==== Input for this task
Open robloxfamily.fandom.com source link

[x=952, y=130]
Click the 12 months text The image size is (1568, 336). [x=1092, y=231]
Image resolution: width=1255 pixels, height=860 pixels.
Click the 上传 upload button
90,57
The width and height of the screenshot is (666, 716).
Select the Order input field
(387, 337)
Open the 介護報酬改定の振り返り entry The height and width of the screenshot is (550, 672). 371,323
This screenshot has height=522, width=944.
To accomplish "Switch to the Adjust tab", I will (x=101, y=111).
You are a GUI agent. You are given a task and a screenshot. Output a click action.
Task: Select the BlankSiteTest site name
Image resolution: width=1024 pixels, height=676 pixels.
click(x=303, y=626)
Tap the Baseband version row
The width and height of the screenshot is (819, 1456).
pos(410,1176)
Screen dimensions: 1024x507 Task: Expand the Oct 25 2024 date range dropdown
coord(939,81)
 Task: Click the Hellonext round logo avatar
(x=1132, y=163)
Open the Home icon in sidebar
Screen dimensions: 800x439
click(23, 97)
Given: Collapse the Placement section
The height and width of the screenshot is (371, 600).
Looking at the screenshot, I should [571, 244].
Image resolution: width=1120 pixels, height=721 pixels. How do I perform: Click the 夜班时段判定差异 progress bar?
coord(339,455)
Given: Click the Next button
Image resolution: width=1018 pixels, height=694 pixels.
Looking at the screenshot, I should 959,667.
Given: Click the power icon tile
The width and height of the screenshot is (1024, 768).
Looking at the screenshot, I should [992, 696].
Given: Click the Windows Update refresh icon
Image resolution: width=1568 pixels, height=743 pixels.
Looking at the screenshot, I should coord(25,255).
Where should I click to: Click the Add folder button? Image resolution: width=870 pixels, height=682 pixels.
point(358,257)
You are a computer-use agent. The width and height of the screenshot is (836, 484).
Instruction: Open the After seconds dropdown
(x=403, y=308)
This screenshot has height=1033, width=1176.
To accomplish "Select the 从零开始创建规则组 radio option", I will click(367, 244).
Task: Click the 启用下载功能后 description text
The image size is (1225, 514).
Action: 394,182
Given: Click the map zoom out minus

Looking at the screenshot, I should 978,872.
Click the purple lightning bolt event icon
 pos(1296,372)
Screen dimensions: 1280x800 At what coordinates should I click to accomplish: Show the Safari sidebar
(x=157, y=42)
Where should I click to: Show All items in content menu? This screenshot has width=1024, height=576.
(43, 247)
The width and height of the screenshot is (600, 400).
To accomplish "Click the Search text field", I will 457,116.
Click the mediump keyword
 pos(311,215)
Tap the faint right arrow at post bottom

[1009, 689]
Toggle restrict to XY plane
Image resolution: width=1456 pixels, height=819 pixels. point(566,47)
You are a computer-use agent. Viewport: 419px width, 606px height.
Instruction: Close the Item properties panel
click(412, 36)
========
* Your objective *
For each line of the entries that holds the word "will", pull that line out.

* Exercise output *
To accomplish "Switch to the Adjust tab", I will (x=101, y=111).
To accomplish "Select the 从零开始创建规则组 radio option", I will click(367, 244).
To accomplish "Click the Search text field", I will 457,116.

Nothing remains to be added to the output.